Establishing a presence in the UK

For non-UK entities looking to establish a presence in the UK but not, for example, looking to acquire a UK entity, enter into a UK joint venture or appoint an agent/ distributor there are, broadly speaking, two options:

  • incorporate a private limited company (for example, as a UK subsidiary of an existing non-UK entity); or
  • set up a UK establishment (more commonly known as a "branch") of an existing non-UK entity.

The reasons for choosing one over the other will vary significantly from business to business. Typically our overseas clients choose to incorporate a UK subsidiary for their substantive UK business. However, some choose to establish a branch first and then incorporate a subsidiary once UK operations have grown.
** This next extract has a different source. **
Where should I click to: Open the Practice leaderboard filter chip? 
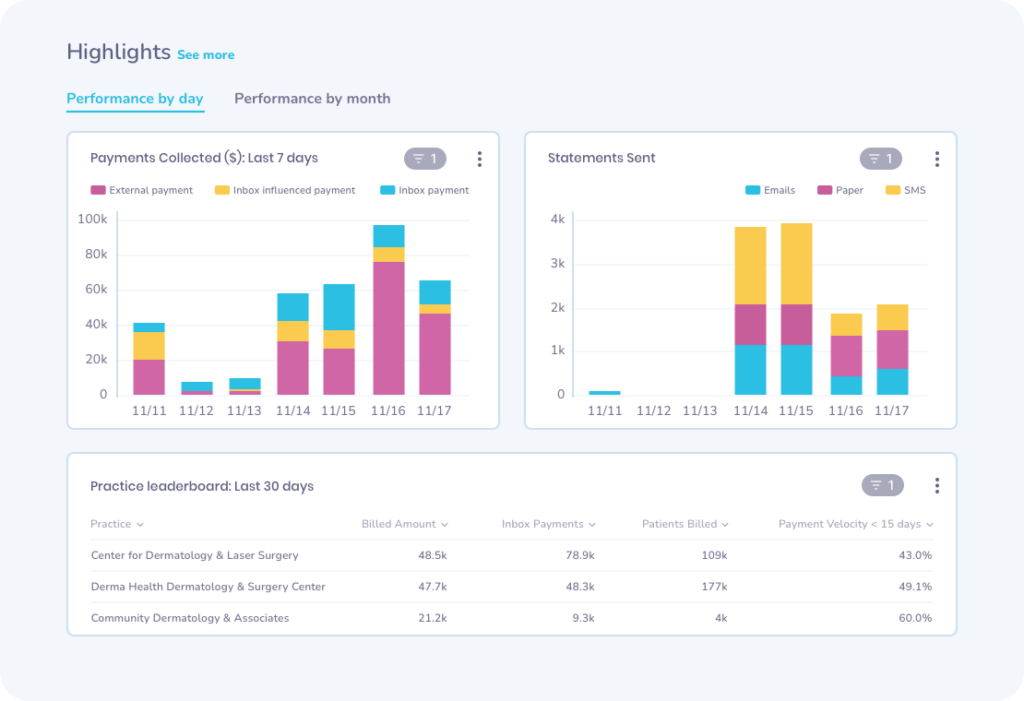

The decision whether to incorporate a subsidiary or establish a branch will depend upon a number of factors - a summary of some of the key advantages and disadvantages of each option is set out below.

Incorporating a private limited company


  • separate legal identity so (in the absence of parent company guarantees, for example) the liabilities of the UK entity are `ring-fenced' and limited to the fully paid up amount of the share capital
  • generally viewed as having more `substance' so it will be easier for the entity to borrow and give security over UK assets although a parent company guarantee might be required if the new entity has a weak balance sheet and/or a short trading history
  • corporation tax liabilities of a UK entity are generally easier to compute than for a branch
  • customers may wish to deal with a UK entity and see separate subsidiary accounts when assessing the strength of a business
  • cheap and easy to set-up for example, our Company Secretarial Team can incorporate a company (with standard constitutional documents) for as little as 500 (plus VAT and disbursements).


  • it may increase the regulatory burden for example, directors of the entity will be bound by the statutory directors' duties set out in the Companies Act 2006 and, if not applicable already, the establishment of a subsidiary could trigger the requirement to produce group accounts
  • it will be important to ensure that the company is resident in the UK for tax purposes (i.e. the company's effective management must take place in the UK) as otherwise there is a risk that the company's profits will be subject to double taxation
  • there will be on-going filing requirements and running costs for example, filings with the Registrar of Companies.

Establishing a branch or establishment


  • limited up-front time commitment required (although the registration process requires, amongst other things, certified and translated copies of the non-UK entity's constitutional documents)
  • allows maximum flexibility as a first step into the UK market.


  • no ring-fencing of UK liabilities
  • registration and ongoing compliance requirements for the non-UK entity including, for example, a requirement to file accounts for the non-UK entity each year (which may not be desirable, particularly if the parent entity is not required to publicly file accounts in their own jurisdiction) and filing details of the non-UK entity's directors with the Registrar of Companies
  • the corporation tax computations for a branch are likely to be more complex.